▶ _ANGEZEIGTER TEXT_

# # # # # # #

EZB muss Vorhut der Europäisierung bleiben Mit institutioneller Reform vorangehen
Geldpolitik durch neuen Abstimmungsmodus nicht renationalisieren - Gruppe von 12 Weisen in den Rat wählen
Von Christian Burckhardt, Frankfurt
Börsen-Zeitung, 25.5.2001
Keine andere Institution in Europa ist so europäisiert wie die Europäische Zentralbank (EZB). Aber sie wird nur dann Speerspitze der Europäisierung bleiben, wenn der EZB-Rat in den nächsten zwei Jahren die enorm schwierige Reform seiner Entscheidungs- und Abstimmungsverfahren zur Vorbereitung auf die Osterweiterung meistert, ohne eine partielle Renationalisierung der Geldpolitik zu riskieren. Die Renationalisierung verhindern und Entscheidungseffizienz garantieren - das müssen die Kernziele der EZB bei dieser Reform sein. Denn davon wird abhängen, inwieweit die Märkte der EZB als Institution, ihrer Geldpolitik und letztlich der gesamten Währungsunion Vertrauen schenken. Wie andere EU-Institutionen muss sich auch der Rat der EZB Gedanken darüber machen, wie er entscheidungsfähig bleibt, wenn sich in einigen Jahren die Mitgliederzahl in der Währungsunion auf 24 verdoppelt. Dann säßen nach dem heutigen Repräsentationsmodus zwei Dutzend Notenbankgouverneure plus mindestens sechs Direktoriumsmitglieder am Ratstisch, um einen Konsens über den angemessenen einheitlichen Leitzins für fast den gesamten Kontinent zu finden. Ineffiziente Mammutgremien sind jedoch geeignet, die Investoren zu vergraulen und das Vertrauen in die Geldpolitik samt Euro zu ruinieren.

# # # # # # #

Koordinatendaten der Einträge:
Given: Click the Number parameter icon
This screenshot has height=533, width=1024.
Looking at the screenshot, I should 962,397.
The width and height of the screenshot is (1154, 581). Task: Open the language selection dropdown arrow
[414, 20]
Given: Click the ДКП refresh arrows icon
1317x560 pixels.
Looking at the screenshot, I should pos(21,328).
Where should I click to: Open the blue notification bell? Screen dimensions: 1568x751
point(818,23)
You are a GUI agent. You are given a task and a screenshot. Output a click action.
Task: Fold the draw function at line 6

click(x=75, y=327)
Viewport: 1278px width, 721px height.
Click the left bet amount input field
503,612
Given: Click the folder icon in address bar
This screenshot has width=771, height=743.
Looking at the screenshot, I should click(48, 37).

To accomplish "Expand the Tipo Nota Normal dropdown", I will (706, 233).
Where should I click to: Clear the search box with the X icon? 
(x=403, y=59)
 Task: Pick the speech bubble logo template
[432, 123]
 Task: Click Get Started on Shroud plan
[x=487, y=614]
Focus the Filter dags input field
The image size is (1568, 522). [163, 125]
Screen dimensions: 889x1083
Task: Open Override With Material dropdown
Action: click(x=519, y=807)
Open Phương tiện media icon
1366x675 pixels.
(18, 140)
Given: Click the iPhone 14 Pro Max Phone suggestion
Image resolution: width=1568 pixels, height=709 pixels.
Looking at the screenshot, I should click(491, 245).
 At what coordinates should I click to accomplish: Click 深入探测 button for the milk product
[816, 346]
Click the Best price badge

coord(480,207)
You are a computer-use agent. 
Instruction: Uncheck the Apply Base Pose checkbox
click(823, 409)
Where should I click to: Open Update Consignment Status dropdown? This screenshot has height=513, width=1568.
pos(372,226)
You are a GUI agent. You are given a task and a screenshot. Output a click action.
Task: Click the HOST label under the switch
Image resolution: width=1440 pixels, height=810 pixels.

# # # # # # #

▶ _ZU BEARBEITEN_
**a)** Welche beiden Kernziele muss die EZB laut dem Text zur EZB-Reform bei dieser Reform verfolgen?
**b)** Knüpfe an den Text zur EZB-Reform an und schreibe ihn nach dem letzten Satz weiter.

▶ _ERGEBNISSE JE AUFGABE_
**a)** Die Renationalisierung verhindern und Entscheidungseffizienz garantieren.

**b)**
Warum Eile geboten ist
Bis die EWU auf zwei Dutzend Teilnehmer anwächst, dürften noch gut 5 bis 10 Jahre ins Land ziehen, so dass man sich eigentlich doch Zeit lassen könnte mit der institutionellen Reform. EZB-Präsident Wim Duisenberg erklärte im Dezember 2000, die Diskussion darüber halte er nicht für eilbedürftig, weil die Erweiterung der EWU durch ost- und mitteleuropäische Länder noch viele Jahre dauern werde. Doch im Rat und auch bei den EU-Regierungen gibt es mittlerweile in einem Punkt weitgehend Einvernehmen: Das Reformkonzept sollte noch vor der politischen Entscheidung über die ersten Beitritte von Ländern aus dem Osten, mit der 2003 zu rechnen ist, verabschiedet sein. Das Kalkül dabei ist: Man will hinsichtlich des künftigen institutionellen EZB-Rahmens Fakten schaffen, die von den Beitrittskandidaten dann als Teil der EU-Rechtsgrundlagen, als "Aquis Communautaire", übernommen werden (müssen). Deren Mitentscheidung ist in dieser Frage nicht erwünscht. Denn das würde die Angelegenheit nur noch viel komplizierter machen. Das mutet arrogant an gegenüber den EU-Anwärtern, ist aber letztlich vernünftig.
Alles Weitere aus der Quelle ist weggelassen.